Cimahi, NyaringIndonesia.com – Program Kartu Indonesia Pintar (KIP) Kuliah kembali menuai kritik tajam. Bantuan pendidikan yang dirancang untuk membantu mahasiswa dari keluarga kurang mampu justru dinikmati oleh mereka yang hidup dalam kemewahan.
Thank you for reading this post, don't forget to subscribe!Kasus terbaru yang viral di media sosial menunjukkan seorang penerima KIP Kuliah ternyata anak anggota DPR. Dalam unggahannya, mahasiswa tersebut kerap memamerkan gaya hidup glamor berlibur ke luar negeri, nongkrong di kafe mahal, dan menggunakan gadget terbaru. Ironisnya, biaya kuliahnya dibiayai negara.
Kisah ini memunculkan pertanyaan besar mengenai validitas sistem seleksi penerima KIP Kuliah. Apakah proses verifikasi benar-benar dijalankan dengan ketat? Ataukah ada celah yang dimanfaatkan oleh pihak-pihak tertentu?
Ririn, seorang mahasiswi dari Garut, menjadi salah satu contoh korban ketimpangan sistem ini. Meski berasal dari keluarga petani dengan penghasilan pas-pasan, ia dua kali gagal mendapatkan bantuan KIP Kuliah.

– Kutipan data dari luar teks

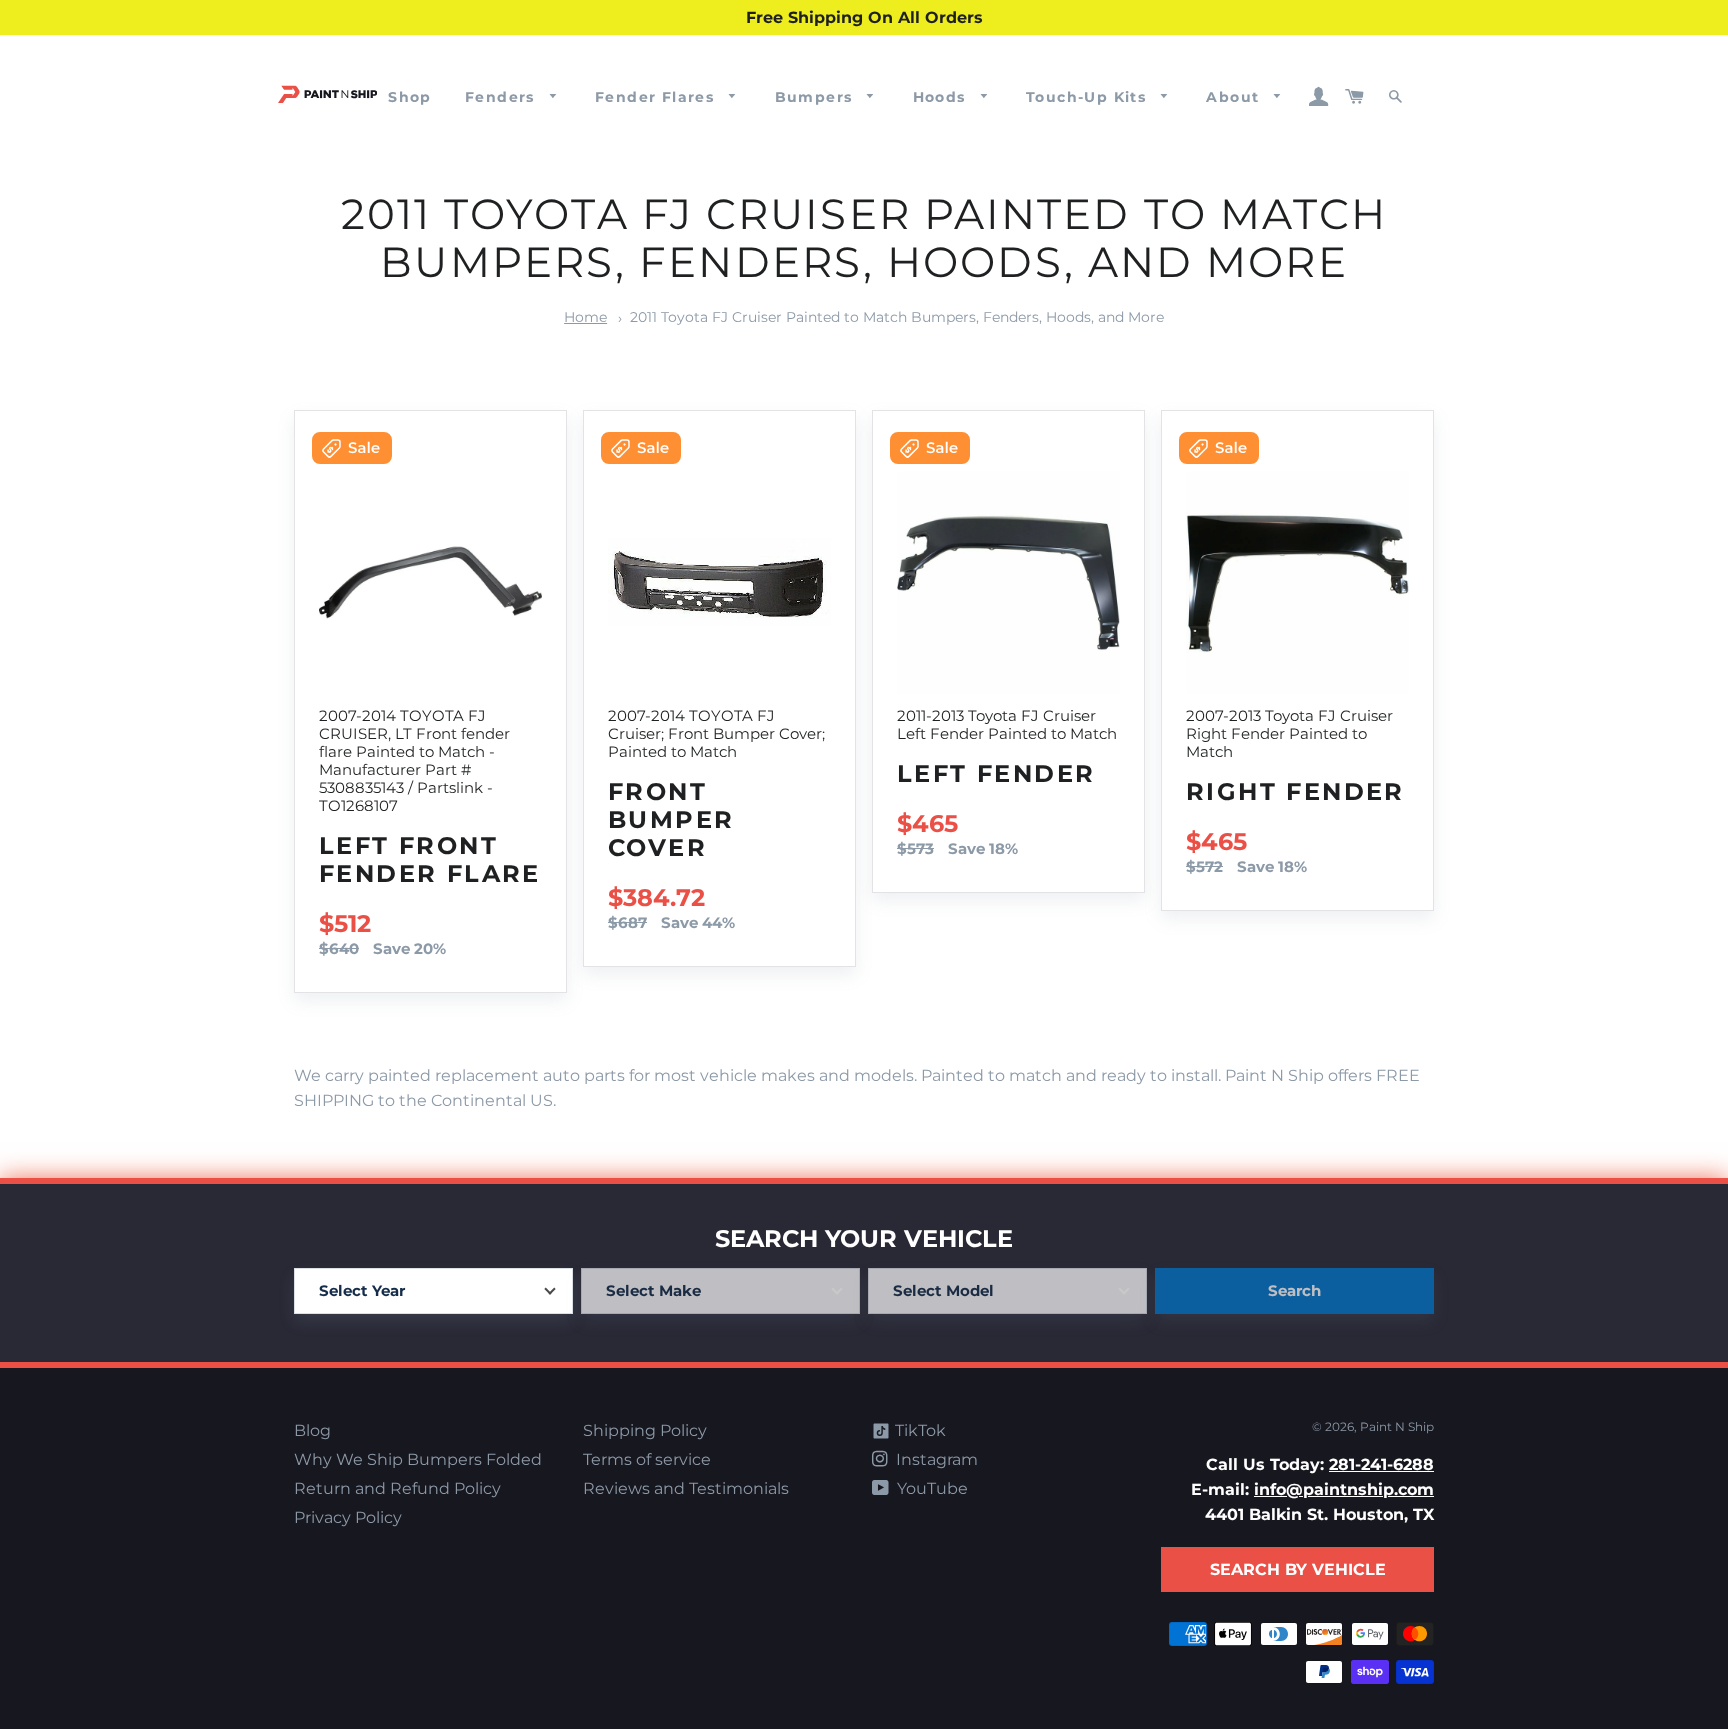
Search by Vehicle (1298, 1569)
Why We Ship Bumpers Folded (418, 1459)
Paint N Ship (1397, 1426)
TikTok (918, 1430)
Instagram (935, 1459)
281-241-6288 (1381, 1464)
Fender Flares (657, 97)
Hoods (942, 97)
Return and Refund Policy (397, 1488)
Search (1294, 1290)
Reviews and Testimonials (686, 1488)
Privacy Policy (348, 1517)
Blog (312, 1430)
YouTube (930, 1488)
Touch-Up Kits (1089, 97)
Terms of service (647, 1459)
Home (585, 317)
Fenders (502, 97)
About (1235, 97)
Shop (410, 97)
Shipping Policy (645, 1430)
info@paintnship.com (1344, 1489)
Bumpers (816, 97)
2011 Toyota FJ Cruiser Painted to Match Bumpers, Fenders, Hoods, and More (897, 317)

“Pendapatan orang tua saya cuma cukup untuk makan dan bayar listrik. Tapi katanya, kami tidak layak,” ungkapnya, dikutip dari Kumparan.com.
Menurut laman resmi Kemendikbudristek, syarat penerima KIP Kuliah meliputi:
- Berasal dari keluarga miskin atau rentan miskin.

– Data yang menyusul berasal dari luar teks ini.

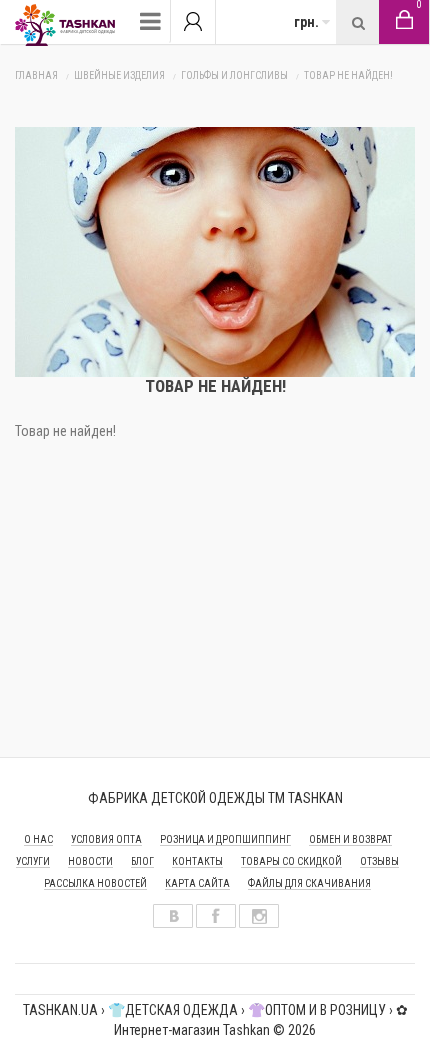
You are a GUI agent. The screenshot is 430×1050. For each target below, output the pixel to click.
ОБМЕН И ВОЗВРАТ (350, 839)
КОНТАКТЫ (197, 861)
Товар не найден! (348, 75)
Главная (36, 75)
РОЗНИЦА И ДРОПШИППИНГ (225, 839)
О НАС (38, 839)
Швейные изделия (119, 75)
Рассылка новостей (95, 883)
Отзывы (379, 861)
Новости (90, 861)
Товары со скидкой (291, 861)
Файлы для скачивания (309, 883)
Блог (142, 861)
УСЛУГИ (33, 861)
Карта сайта (197, 883)
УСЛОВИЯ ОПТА (106, 839)
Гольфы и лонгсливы (234, 75)
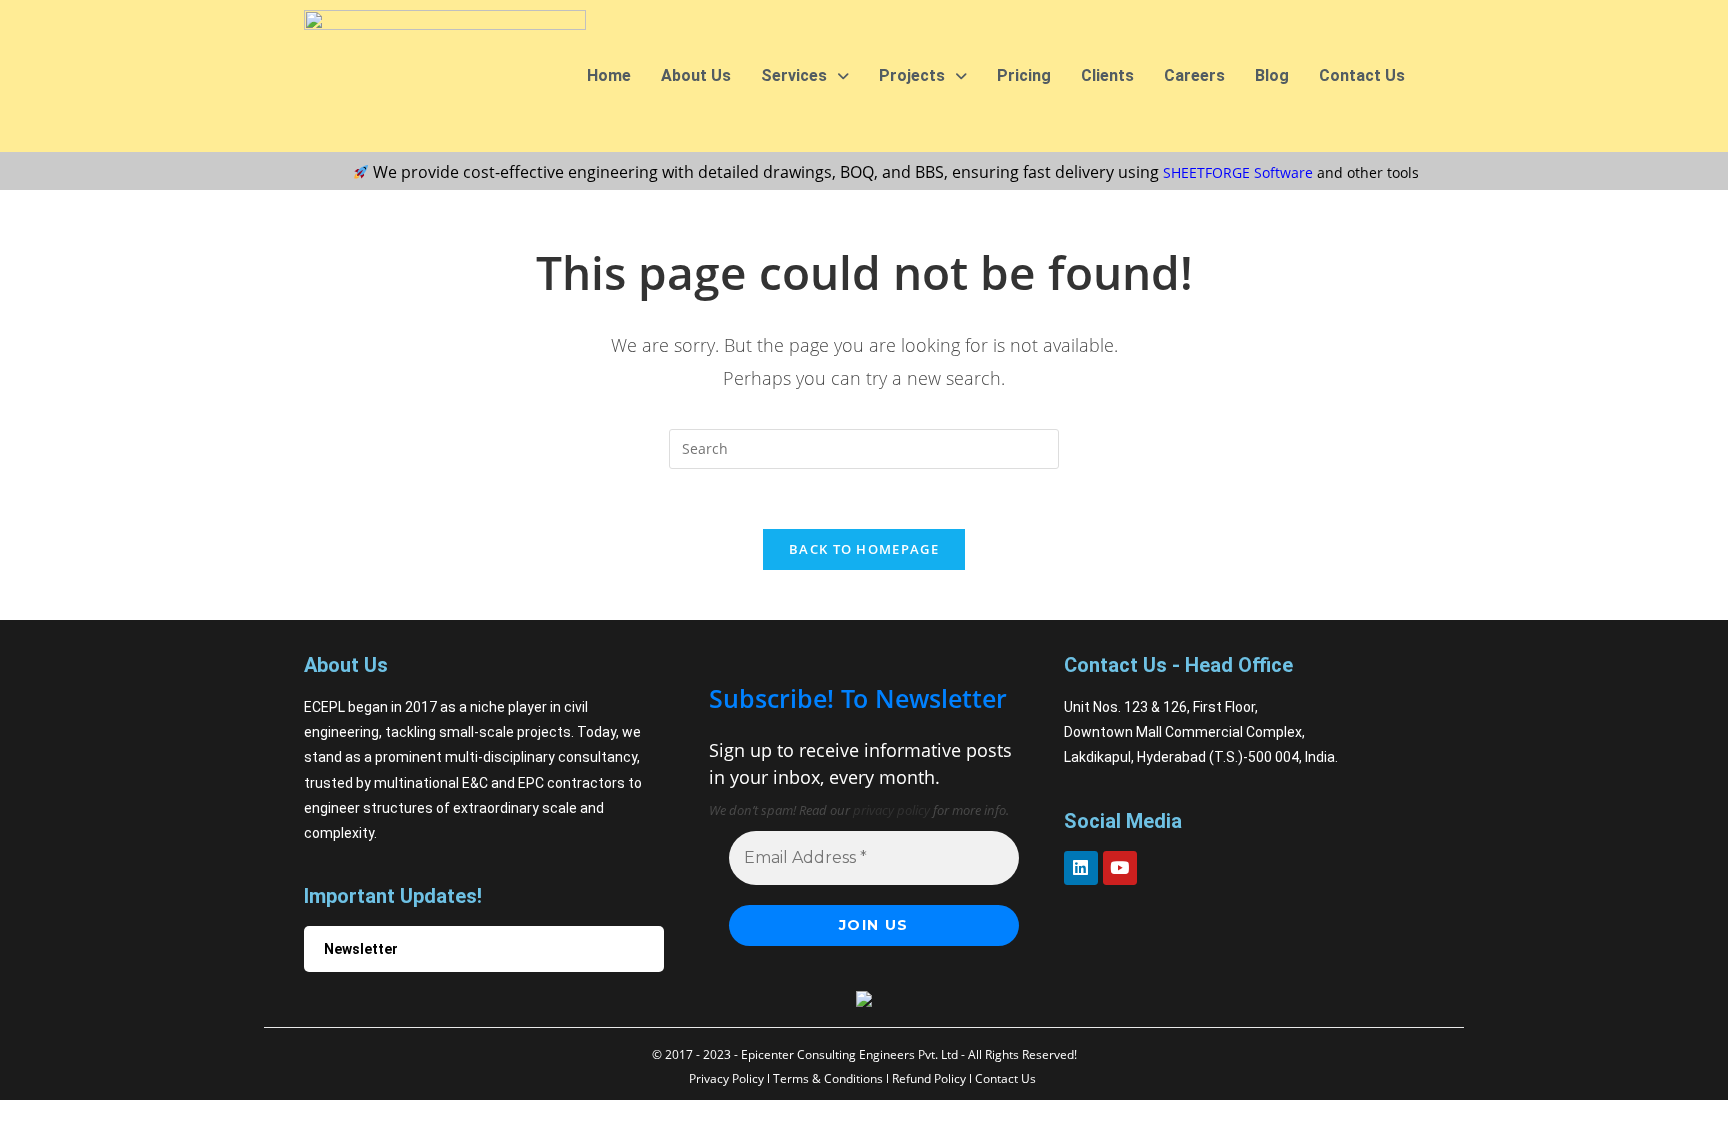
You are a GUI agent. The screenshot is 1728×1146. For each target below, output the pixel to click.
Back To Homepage (864, 549)
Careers (1194, 75)
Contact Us (1362, 75)
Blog (1272, 75)
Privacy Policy (726, 1078)
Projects (912, 75)
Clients (1107, 75)
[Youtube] (1120, 868)
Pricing (1024, 75)
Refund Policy (929, 1078)
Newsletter (361, 949)
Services (794, 75)
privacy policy (891, 810)
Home (609, 75)
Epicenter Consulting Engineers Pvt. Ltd (849, 1054)
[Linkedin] (1081, 868)
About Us (696, 75)
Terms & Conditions (828, 1078)
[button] (805, 76)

- Terdaftar dalam Data Terpadu Kesejahteraan Sosial (DTKS).
- Lolos asesmen kelayakan dari kampus.
Namun, dalam pelaksanaannya, banyak kampus hanya melakukan seleksi administratif tanpa verifikasi lapangan yang memadai. Akibatnya, bantuan pendidikan kerap salah sasaran.

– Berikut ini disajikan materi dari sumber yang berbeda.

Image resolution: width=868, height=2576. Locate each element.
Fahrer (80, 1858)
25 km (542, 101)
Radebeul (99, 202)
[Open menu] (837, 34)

Para pemerhati pendidikan menilai bahwa akar masalah bukan pada programnya, melainkan pada pelaksanaan dan pengawasan yang longgar. Diperlukan evaluasi menyeluruh agar KIP Kuliah tepat sasaran.
Beberapa solusi yang diusulkan antara lain:
- Verifikasi langsung ke rumah calon penerima (home visit).
- Transparansi data penerima bantuan.
- Penerapan sanksi tegas bagi penyalahgunaan program.
Masalahnya bukan siapa yang dapat bantuan, tetapi siapa yang lebih berhak. Jika tidak segera dibenahi, program yang seharusnya menjembatani kesenjangan justru memperlebar ketimpangan.
Pendidikan semestinya menjadi hak semua warga, terutama mereka yang terpinggirkan. Saat anak pejabat mendapat prioritas, sementara anak petani tersingkir, keadilan sosial menjadi sekadar jargon.
Disclaimer:
Artikel ini bertujuan untuk memperkaya informasi pembaca. Nyaringindonesia.com mengumpulkan informasi ini dari berbagai sumber relevan dan tidak terpengaruh oleh pihak luar.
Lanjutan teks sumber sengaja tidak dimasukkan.